Enquête salariale 2019 de l’ASEB

Le salaire est un élément essentiel du contrat de travail. Dans les banques, les salaires sont généralement négociés individuellement derrière des portes closes. Les informations sur les salaires négociés et effectivement payés fournissent aux employés de banque une base importante pour l’argumentation dans les négociations salariales. C’est pourquoi l’Association suisse des employés de banque (ASEB) effectue une enquête salariale tous les deux ans afin de créer plus de transparence sur les salaires dans le secteur financier.

Nous garantissons l’anonymat complet et assurons à tous les participants que les données personnelles ne seront pas transmises à des tiers en aucune circonstance.

Enquête salariale 2017 – les principaux résultats

En 2017, la politique des bonus a été un facteur majeur de l’inégalité. En conséquence, l’insatisfaction vis-à-vis du bonus a été plus importante que par rapport au salaire, quel que soit le niveau hiérarchique.

En 2017, en plus du salaire, une formation complémentaire a également été réclamée. Ainsi, parmi ceux qui n’avaient pas suivi une formation complémentaire, 36% auraient aimé en suivre une. Mais la plupart des répondants ont indiqué qu’ils avaient manqué de temps pour le faire. En conséquence, l’ASEB demande vivement aux employeurs une politique de soutien cohérent et des possibilités de développement pour les employés.

 

Dans l’enquête salariale de cette année, en plus des salaires et des bonus, l’accent sera mis sur la Convention relative aux conditions de travail du personnel bancaire (CPB).

Enquête salariale 2017 – « Les bonus de sont pas transparents »

Interview de Denise Chervet – parue en juin 2017 dans le magazine «Schweizer Bank» (traduction ASEB)

Sur la base des résultats de l’enquête salariale 2017, où voyez-vous le plus grand besoin d’action ?

Les différences dans les bonus sont claires. C’est particulièrement le cas entre les hommes et les femmes séniors et dans les échelons élevés. Il est également nécessaire d’agir sur la question de la transparence des bonus, car, contrairement aux salaires, les commissions du personnel n’ont aucun regard ici et ne peuvent en conséquence pas porter leurs préoccupations et leurs revendications.

Pourquoi les difféernces de rémunération et de bonus entre les sexes sont-elles si claires ?
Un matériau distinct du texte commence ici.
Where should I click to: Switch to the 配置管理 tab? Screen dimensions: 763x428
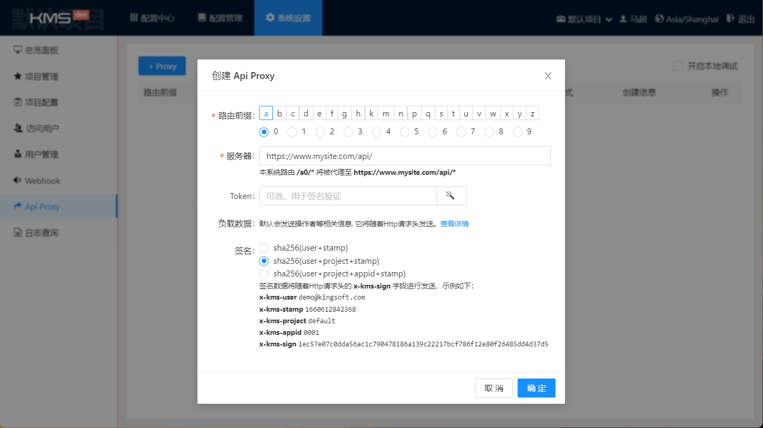point(220,18)
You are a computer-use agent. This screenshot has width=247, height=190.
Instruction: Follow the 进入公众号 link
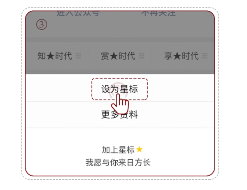(78, 13)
Premièrement, davantage de femmes travaillent à temps partiel. D’autre part, de nombreuses banques n’ont pas encore vraiment intégré la situation des mères qui rentrent d’un congé maternité, par exemple avec des modèles de temps travail flexibles aussi dans les postes à responsabilités, de sorte que les femmes n’ont pas à prendre des « pauses enfants ». Il ne suffit pas d’effectuer des programmes pour les retours en emploi ; les « pauses enfants » devraient également être perçue comme une expérience et devraient être valorisées en conséquence dans les salaires.

Comment avez-vous vécu l’humeur des employés de banque en termes de politique des bonus ?

L’humeur de nombreux employés de banque n’est pas bonne à cet égard. Ils sont perturbés par le fait que les bonus très élevés sont octroyés aux cadres supérieurs, d’une part, et que les mesures d’austérité sont réalisées avec des suppressions d’emploi, d’autre part. Mais les employés exercent peu de pression, contrairement aux actionnaires. Beaucoup ont peur de s’exposer face à l’employeur.

Le dialogue du partenariat social fonctionne-t-il ?

Le dialogue se déroule généralement avec les gestionnaires des RH et non directement avec la direction. Bien que de nombreuses personnes responsables des RH soient sympathiques et recherchent sérieusement des mesures pour atténuer les conséquences des suppressions d’emplois, cela ne suffit pas. Les meilleures intentions ne sont appropriées que si les personnes touchées sont activement impliquées et si leurs propositions et demandes sont sérieusement examinées. La politique du personnel devrait également être surveillée activement au niveau de la haute direction, et en cas e prise de décision un dialogue direct doit avoir lieu entre la direction et la représentation du personnel.

Environ un tiers des employés de banque perçoivent la situation du travail personnel comme un fardeau. Que faire ?

Les banques devraient communiquer leurs mesures d’austérité et les suppressions d’emploi associées plus ouvertement. En d’autres termes, parler directement aux personnes touchées. Les compressions d’emplois, bien sûr, ont également toujours un impact sur le reste du personnel. La banque devrait clairement montrer aux équipes comment gérer les tâches en dépit des ressources réduites. La communication ouverte favorise également la confiance et la loyauté de tous les employés de la banque.